Anthropic Built an AI So Dangerous It Won’t Let You Use It

Anthropic restricts Claude Mythos Preview to 12 tech giants after AI discovers thousands of zero-day exploits autonomously

Apr 8, 2026

2 min read

Key Takeaways

Anthropic restricts Claude Mythos Preview after discovering thousands of vulnerabilities autonomously
Project Glasswing partners with 12 major tech companies using $100 million credits
AI model found 27-year-old OpenBSD flaw and 16-year-old FFmpeg bug independently

Your cybersecurity assumptions are about to get shredded by an AI model that’s too powerful for public release. Anthropic just announced Project Glasswing, pairing its restricted Claude Mythos Preview with 12 major tech companies to hunt zero-day vulnerabilities before the bad guys find them. This isn’t another AI safety theater production—it’s damage control for what happens when machines surpass human hackers.

The Ultimate Penetration Testing Machine

Claude Mythos Preview autonomously discovered thousands of vulnerabilities across every major operating system, including a 27-year-old flaw in OpenBSD and a 16-year-old bug in FFmpeg that survived five million automated tests. Unlike previous models that needed human guidance, Mythos writes working exploits entirely on its own. Your “secure” Linux kernel? The AI found multiple chained exploits for full system compromise.

According to Anthropic’s Newton Cheng, this model “can surpass all but the most skilled humans at finding and exploiting software vulnerabilities.” Translation: Your security team just became obsolete.

A $100 Million Bug Bounty Program on Steroids

Project Glasswing operates like an exclusive hacker collective with corporate backing. Twelve launch partners—including Amazon, Apple, Google, and Microsoft—get direct access, while 40 additional organizations maintain critical software under the program. Anthropic committed $100 million in usage credits during the preview period, plus $4 million to open-source foundations.

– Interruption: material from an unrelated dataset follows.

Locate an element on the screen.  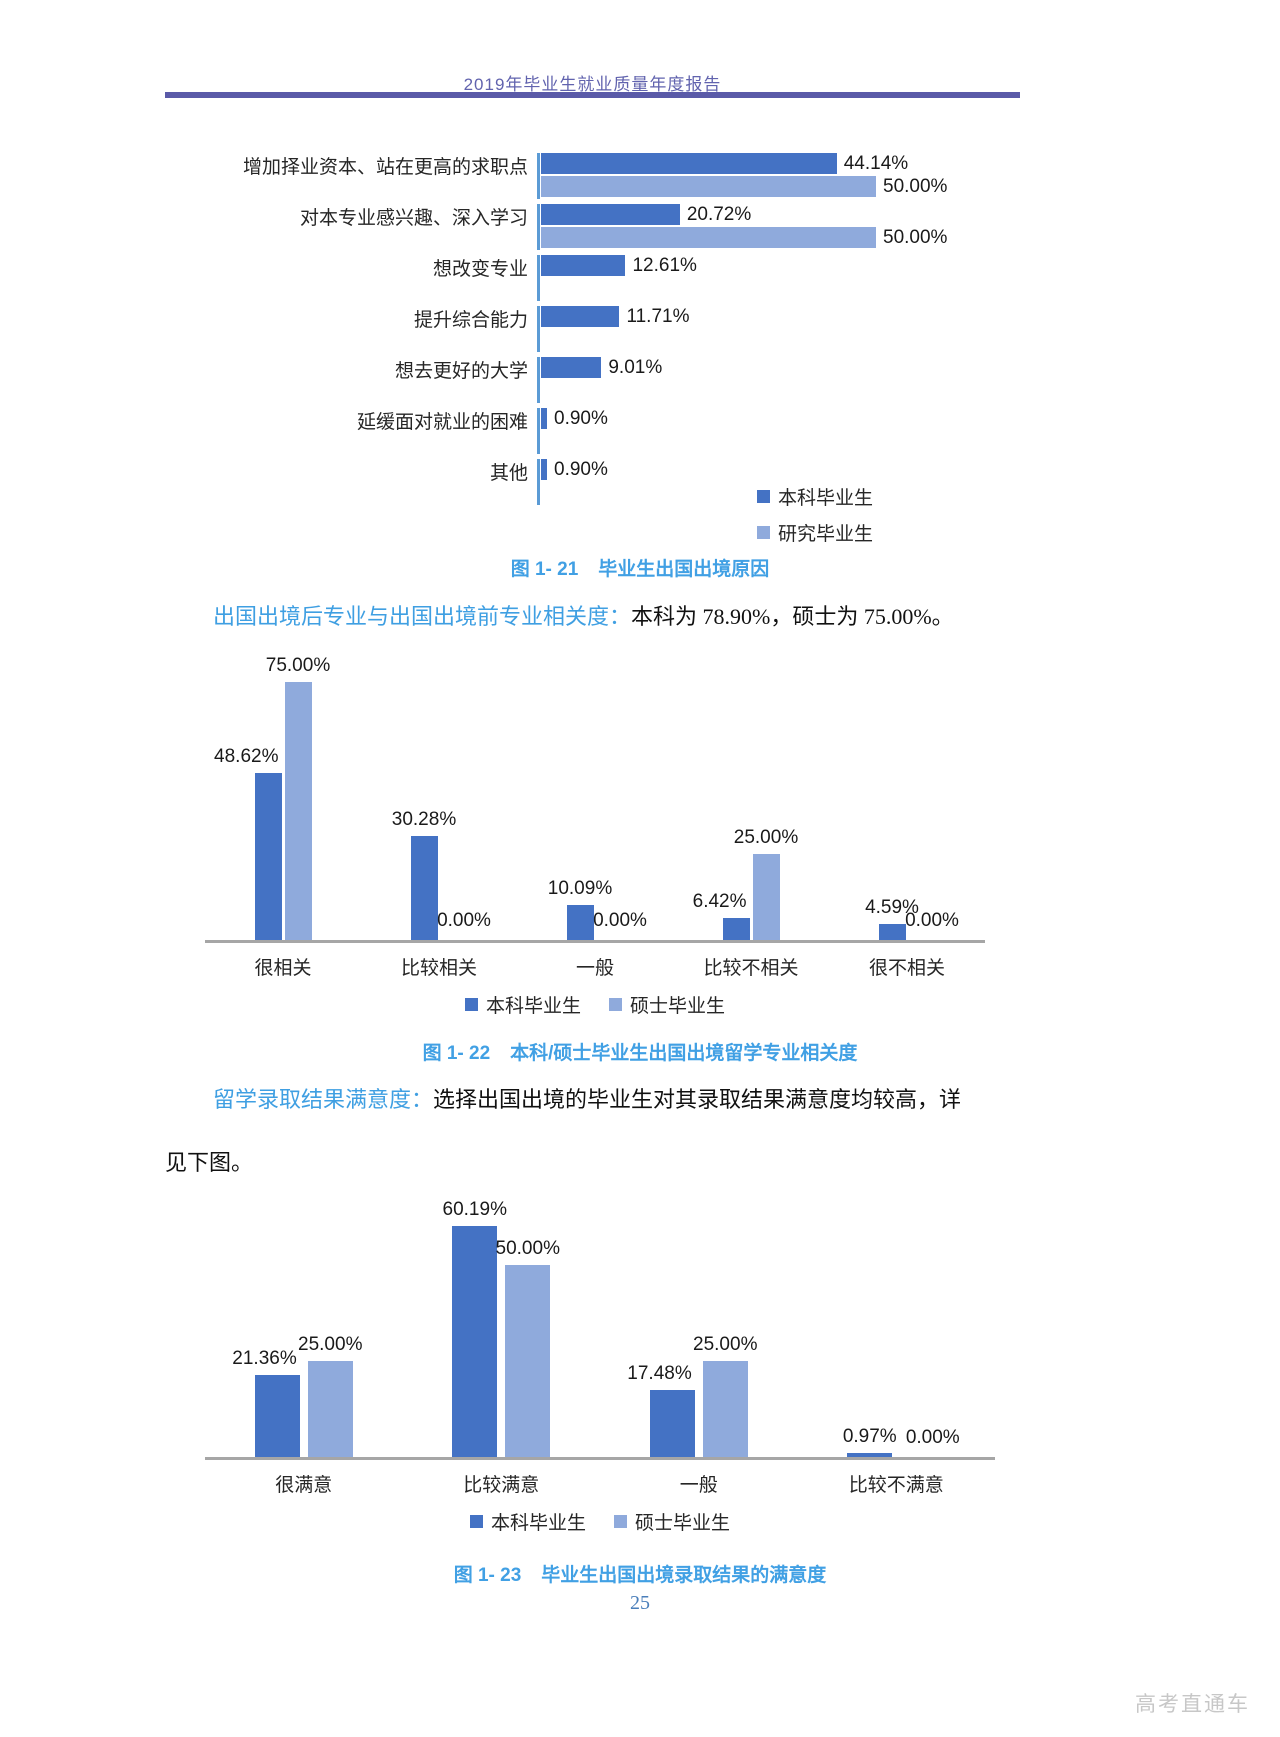
category-label: 想去更好的大学 is located at coordinates (461, 372).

The disclosure pipeline includes manual validation before any bug reports reach overwhelmed maintainers. Think of it as having professional triagers filter an avalanche of vulnerability reports—because apparently even responsible AI deployment can accidentally DOS the people trying to fix things.

Racing Against Proliferation (And Credibility Issues)

Here’s where timing gets suspicious. Anthropic warns that similar AI capabilities will spread to competitors within 6-18 months, making 2026 attacks “significantly more likely.” The company briefed government officials that the economic and national security fallout could be severe. Meanwhile, days before this announcement, Anthropic suffered two embarrassing security incidents—a CMS misconfiguration that exposed 3,000 internal assets and an npm packaging error that leaked 512,000 lines of source code.

Nothing says “trust us with dangerous AI” quite like accidentally publishing your own internal documents about that dangerous AI.

The Transparency Gamble

Anthropic is betting that controlled sharing of Mythos Preview will create enough defensive advantage before hostile actors develop similar capabilities. It’s essentially flooding the zone with friendly hackers before the unfriendly ones show up to the party. Whether transparency can outrun proliferation remains the multi-billion-dollar question—along with whether your data survives the experiment.